First and foremost, you've got to listen. You've got to have enormous empathy. These customers are dealing with immense change - $3 trillion has been spent in the last three years on digital transformation and sadly, only one in four projects deliver positive ROI. That's because of the fragmented systems, silos, processes, and teams. 

This is an educational process that we must impart in our customer relationships, and that spans from engineering to pre-sales, sales, post-sales, services, and of course the extended ecosystem. Everything has an industry wrapper on it and everything has a persona based wrapper on it. So you're always in a very specific mission critical clear conversation with the customer, which is very, very important.

My take

There is a lot to digest here and there was plenty more to the conversation with McDermott that could have been mentioned. For instance, ServiceNow believes it is in a unique position in the enterprise vendor market to cater to the shift towards ‘direct to consumer', which has been accelerated during the COVID-19 pandemic.
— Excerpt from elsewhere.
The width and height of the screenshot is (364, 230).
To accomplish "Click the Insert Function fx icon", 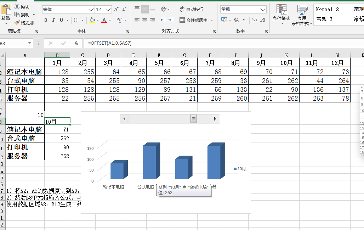I will tap(76, 43).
This is because workflow design and automation of work between companies, employees and customers is critical in achieving this. 

As I've already stated, I want to see more leadership from ServiceNow on showcasing best practice. I want to better understand, for specific industry examples and personas, how to achieve effective workflow design - what's required, the hurdles, and how to get there. You get a better understanding of this by listening to customers talk about their achievements, but at the moment it feels a little too fragmented in terms of knowledge access and needs to be consolidated into something workable for all. 

That being said, the customer sessions at Knowledge and the executive strategy from ServiceNow are some of the most coherent and insightful we have seen in recent months. The diginomica team has been impressed by the content coming out of the event. Whilst nothing can be taken for granted and there is plenty of work to do, the key feeling coming from ServiceNow is confidence. For evidence of this, McDermott finished by saying: 

We see a clear path to 15 billion+ and I accentuated the ‘plus' when we made the commitment to the capital markets, because we have what the customer needs.